On Wed, Jun 20, 2018 at 09:33:17AM +1000, Dave Chinner wrote:
> On Mon, Jun 18, 2018 at 11:06:52PM -0700, Darrick J. Wong wrote:
> > On Tue, Jun 19, 2018 at 03:27:59PM +1000, Dave Chinner wrote:
> > > On Mon, Jun 18, 2018 at 09:54:05PM -0700, Darrick J. Wong wrote:
> > > > On Tue, Jun 19, 2018 at 12:41:27PM +1000, Dave Chinner wrote:
> > > > > From: Dave Chinner <dchinner@xxxxxxxxxx>
> > > > > 
> > > > > If we are punching out a delalloc extent, xfs_bunmapi() does not
> > > > > have a transaction context and should not ever need to convert the
> > > > > on-disk extent format. If such a thing is attempted (e.g. via a
> > > > > corrupt inode extent count in extent format) then we should abort
> > > > > with an EFSCORRUPTED error. Unfortunately, we don't do that and
> > > > > crash instead:
> > > > > 
> > > > >  XFS (loop0): page discard on page 0000000005fd24f3, inode 0x75e5, offset 0.
> > > > >  ==================================================================
> > > > >  BUG: KASAN: null-ptr-deref in xfs_alloc_get_freelist+0x115/0x350
> > > > >  Read of size 8 at addr 0000000000000028 by task a.out/1406
> > > > >  CPU: 0 PID: 1406 Comm: a.out Not tainted 4.17.0-rc4-kasan #2
> > > > >  Hardware name: QEMU Standard PC (i440FX + PIIX, 1996), BIOS Ubuntu-1.8.2-1ubuntu1 04/01/2014
> > > > >  Call Trace:
> > > > >   dump_stack+0x7b/0xb5
> > > > >   kasan_report+0x10c/0x390
> > > > >   __asan_load8+0x54/0x90
> > > > >   xfs_alloc_get_freelist+0x115/0x350
> > > > >   xfs_alloc_fix_freelist+0x35b/0x830
> > > > >   xfs_alloc_vextent+0x215/0x990
> > > > >   xfs_bmap_extents_to_btree+0x30d/0x940
> > > > > .....
> > > > > 
> > > > > By returning an error here, we avoid such crashes when punching out
> > > > > a delalloc page because we don't try to fix up an AG freelist
> > > > > without a transaction. Hence we get an error like so:
> > > > 
> > > > Um, isn't erroring out here leaving a dirty bomb in the in-core metadata?
> > > 
> > > Not that I can tell. We've already trashed the dirty page state by
> > > this point, so the page cache can safely reclaim the page and the
> > > delalloc range over it will never get written.  And the XFS inode
> > > cleanup code didn't have any issues with the way the error was
> > > handled, either, because the delalloc range was actually removed
> > > before the fork format error was triggered.
> > > 
> > > IOWs, there is no dirty, stale page state or delalloc extents
> > > hanging around if this error fires.
> > 
> > Hmmm, well I guess I'll pull this one in and look for problems.
> > 
> > I wonder, is there a <cough> testcase for this?  Or a fuzz-o-matic to
> > turn all these things into regression tests?
> 
> No test case. Should be able to create one easily enough with
> xfs_db, though I haven't tried. Do the inode fuzzer tests screw with
> the extent count?

The existing set of fuzz tests won't catch this because they go straight
into repair attempts to see if scrub/repair will deal with bad nextents.
They don't try to modify the corrupted fs.

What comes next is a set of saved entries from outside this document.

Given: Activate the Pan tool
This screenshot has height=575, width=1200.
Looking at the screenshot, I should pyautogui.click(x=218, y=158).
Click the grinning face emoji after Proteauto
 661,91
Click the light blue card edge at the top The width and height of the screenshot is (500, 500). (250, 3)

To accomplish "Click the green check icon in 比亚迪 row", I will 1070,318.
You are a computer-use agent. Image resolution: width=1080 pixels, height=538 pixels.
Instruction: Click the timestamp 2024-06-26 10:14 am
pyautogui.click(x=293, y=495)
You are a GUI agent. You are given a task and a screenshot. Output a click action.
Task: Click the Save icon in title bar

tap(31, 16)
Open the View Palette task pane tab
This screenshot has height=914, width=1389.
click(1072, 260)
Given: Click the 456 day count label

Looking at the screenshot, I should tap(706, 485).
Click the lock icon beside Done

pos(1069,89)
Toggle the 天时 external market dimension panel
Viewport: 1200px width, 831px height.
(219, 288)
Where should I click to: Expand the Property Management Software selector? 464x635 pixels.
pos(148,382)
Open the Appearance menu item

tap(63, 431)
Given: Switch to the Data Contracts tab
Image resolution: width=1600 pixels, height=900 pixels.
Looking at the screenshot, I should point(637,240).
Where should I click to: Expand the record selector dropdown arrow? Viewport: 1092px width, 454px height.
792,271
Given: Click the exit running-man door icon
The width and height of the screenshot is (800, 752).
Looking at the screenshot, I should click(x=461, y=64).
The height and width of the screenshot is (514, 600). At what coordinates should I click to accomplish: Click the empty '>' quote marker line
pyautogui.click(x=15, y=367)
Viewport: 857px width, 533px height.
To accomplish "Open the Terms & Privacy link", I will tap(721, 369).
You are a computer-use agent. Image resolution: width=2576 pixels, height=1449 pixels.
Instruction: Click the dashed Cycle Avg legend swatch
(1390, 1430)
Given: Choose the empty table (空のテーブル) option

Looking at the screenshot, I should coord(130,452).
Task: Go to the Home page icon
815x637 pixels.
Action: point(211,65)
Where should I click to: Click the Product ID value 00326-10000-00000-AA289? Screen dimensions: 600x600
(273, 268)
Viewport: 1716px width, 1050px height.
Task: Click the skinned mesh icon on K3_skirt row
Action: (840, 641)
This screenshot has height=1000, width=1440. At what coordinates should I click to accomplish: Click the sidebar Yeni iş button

They also do it slowly because fuzzing nextents is simply a part of
fuzzing every field in a extents-format file inode, and I suspect that
we don't really want to make fuzz testing a regular part of xfstests
because that immediately triples the auto group runtime. :)

So, targeted test please? :)

I will also work on a fuzz series that skips scrub/repair and goes
straight to writing to the corrupted fs to see what happens.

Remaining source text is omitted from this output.